(Element and text location data)
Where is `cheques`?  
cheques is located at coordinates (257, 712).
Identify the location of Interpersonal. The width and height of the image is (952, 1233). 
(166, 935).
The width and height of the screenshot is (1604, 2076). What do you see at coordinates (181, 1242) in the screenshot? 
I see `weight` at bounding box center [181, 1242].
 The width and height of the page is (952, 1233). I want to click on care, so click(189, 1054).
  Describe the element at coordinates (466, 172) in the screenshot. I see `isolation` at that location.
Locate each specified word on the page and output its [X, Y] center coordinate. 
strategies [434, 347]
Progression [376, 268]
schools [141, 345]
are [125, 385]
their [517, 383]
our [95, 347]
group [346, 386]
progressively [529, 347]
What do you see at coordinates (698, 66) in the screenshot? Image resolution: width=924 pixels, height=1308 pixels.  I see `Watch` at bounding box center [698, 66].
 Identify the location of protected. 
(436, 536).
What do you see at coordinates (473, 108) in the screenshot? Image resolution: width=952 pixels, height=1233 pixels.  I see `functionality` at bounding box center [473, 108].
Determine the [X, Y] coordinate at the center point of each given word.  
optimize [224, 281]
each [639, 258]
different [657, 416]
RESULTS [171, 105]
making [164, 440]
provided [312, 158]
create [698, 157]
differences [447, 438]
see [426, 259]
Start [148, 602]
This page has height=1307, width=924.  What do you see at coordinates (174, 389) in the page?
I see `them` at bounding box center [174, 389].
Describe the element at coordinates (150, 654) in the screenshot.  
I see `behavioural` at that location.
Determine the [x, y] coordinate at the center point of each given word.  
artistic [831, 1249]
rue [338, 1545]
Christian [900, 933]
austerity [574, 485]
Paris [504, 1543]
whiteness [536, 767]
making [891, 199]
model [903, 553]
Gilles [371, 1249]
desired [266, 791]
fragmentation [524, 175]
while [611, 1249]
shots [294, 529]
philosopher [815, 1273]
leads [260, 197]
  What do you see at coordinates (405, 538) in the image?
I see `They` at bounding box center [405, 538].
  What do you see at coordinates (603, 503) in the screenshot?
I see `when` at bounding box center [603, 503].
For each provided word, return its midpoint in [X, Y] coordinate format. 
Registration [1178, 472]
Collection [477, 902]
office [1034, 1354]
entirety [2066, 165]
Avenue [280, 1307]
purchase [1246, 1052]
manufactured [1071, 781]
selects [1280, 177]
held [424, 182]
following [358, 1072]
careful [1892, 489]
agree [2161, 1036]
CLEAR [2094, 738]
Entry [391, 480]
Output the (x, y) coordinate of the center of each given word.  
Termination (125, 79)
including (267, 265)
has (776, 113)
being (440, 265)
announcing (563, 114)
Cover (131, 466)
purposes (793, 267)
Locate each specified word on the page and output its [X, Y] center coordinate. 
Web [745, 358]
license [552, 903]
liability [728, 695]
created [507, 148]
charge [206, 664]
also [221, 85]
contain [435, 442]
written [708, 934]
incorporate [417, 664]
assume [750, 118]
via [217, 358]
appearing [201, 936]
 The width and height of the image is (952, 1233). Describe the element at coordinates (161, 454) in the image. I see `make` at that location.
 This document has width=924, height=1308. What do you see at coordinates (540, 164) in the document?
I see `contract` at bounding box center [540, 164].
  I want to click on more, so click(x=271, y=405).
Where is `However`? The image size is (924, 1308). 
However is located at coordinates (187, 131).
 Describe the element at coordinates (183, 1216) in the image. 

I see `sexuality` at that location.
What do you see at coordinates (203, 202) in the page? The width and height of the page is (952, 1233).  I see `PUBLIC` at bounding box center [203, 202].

> [EXERCISE DESCRIPTION]: Please put each line of the listing above into a JSON list of strings, one string per line, leaving out blank lines.

> [EXERCISE RESULT]:
[
  "Where is `cheques`?  ",
  "cheques is located at coordinates (257, 712).",
  "Identify the location of Interpersonal. The width and height of the image is (952, 1233). ",
  "(166, 935).",
  "The width and height of the screenshot is (1604, 2076). What do you see at coordinates (181, 1242) in the screenshot? ",
  "I see `weight` at bounding box center [181, 1242].",
  " The width and height of the page is (952, 1233). I want to click on care, so click(189, 1054).",
  "  Describe the element at coordinates (466, 172) in the screenshot. I see `isolation` at that location.",
  "Locate each specified word on the page and output its [X, Y] center coordinate. ",
  "strategies [434, 347]",
  "Progression [376, 268]",
  "schools [141, 345]",
  "are [125, 385]",
  "their [517, 383]",
  "our [95, 347]",
  "group [346, 386]",
  "progressively [529, 347]",
  "What do you see at coordinates (698, 66) in the screenshot? Image resolution: width=924 pixels, height=1308 pixels.  I see `Watch` at bounding box center [698, 66].",
  " Identify the location of protected. ",
  "(436, 536).",
  "What do you see at coordinates (473, 108) in the screenshot? Image resolution: width=952 pixels, height=1233 pixels.  I see `functionality` at bounding box center [473, 108].",
  "Determine the [X, Y] coordinate at the center point of each given word.  ",
  "optimize [224, 281]",
  "each [639, 258]",
  "different [657, 416]",
  "RESULTS [171, 105]",
  "making [164, 440]",
  "provided [312, 158]",
  "create [698, 157]",
  "differences [447, 438]",
  "see [426, 259]",
  "Start [148, 602]",
  "This page has height=1307, width=924.  What do you see at coordinates (174, 389) in the page?",
  "I see `them` at bounding box center [174, 389].",
  "Describe the element at coordinates (150, 654) in the screenshot.  ",
  "I see `behavioural` at that location.",
  "Determine the [x, y] coordinate at the center point of each given word.  ",
  "artistic [831, 1249]",
  "rue [338, 1545]",
  "Christian [900, 933]",
  "austerity [574, 485]",
  "Paris [504, 1543]",
  "whiteness [536, 767]",
  "making [891, 199]",
  "model [903, 553]",
  "Gilles [371, 1249]",
  "desired [266, 791]",
  "fragmentation [524, 175]",
  "while [611, 1249]",
  "shots [294, 529]",
  "philosopher [815, 1273]",
  "leads [260, 197]",
  "  What do you see at coordinates (405, 538) in the image?",
  "I see `They` at bounding box center [405, 538].",
  "  What do you see at coordinates (603, 503) in the screenshot?",
  "I see `when` at bounding box center [603, 503].",
  "For each provided word, return its midpoint in [X, Y] coordinate format. ",
  "Registration [1178, 472]",
  "Collection [477, 902]",
  "office [1034, 1354]",
  "entirety [2066, 165]",
  "Avenue [280, 1307]",
  "purchase [1246, 1052]",
  "manufactured [1071, 781]",
  "selects [1280, 177]",
  "held [424, 182]",
  "following [358, 1072]",
  "careful [1892, 489]",
  "agree [2161, 1036]",
  "CLEAR [2094, 738]",
  "Entry [391, 480]",
  "Output the (x, y) coordinate of the center of each given word.  ",
  "Termination (125, 79)",
  "including (267, 265)",
  "has (776, 113)",
  "being (440, 265)",
  "announcing (563, 114)",
  "Cover (131, 466)",
  "purposes (793, 267)",
  "Locate each specified word on the page and output its [X, Y] center coordinate. ",
  "Web [745, 358]",
  "license [552, 903]",
  "liability [728, 695]",
  "created [507, 148]",
  "charge [206, 664]",
  "also [221, 85]",
  "contain [435, 442]",
  "written [708, 934]",
  "incorporate [417, 664]",
  "assume [750, 118]",
  "via [217, 358]",
  "appearing [201, 936]",
  " The width and height of the image is (952, 1233). Describe the element at coordinates (161, 454) in the image. I see `make` at that location.",
  " This document has width=924, height=1308. What do you see at coordinates (540, 164) in the document?",
  "I see `contract` at bounding box center [540, 164].",
  "  I want to click on more, so click(x=271, y=405).",
  "Where is `However`? The image size is (924, 1308). ",
  "However is located at coordinates (187, 131).",
  " Describe the element at coordinates (183, 1216) in the image. ",
  "I see `sexuality` at that location.",
  "What do you see at coordinates (203, 202) in the page? The width and height of the page is (952, 1233).  I see `PUBLIC` at bounding box center [203, 202]."
]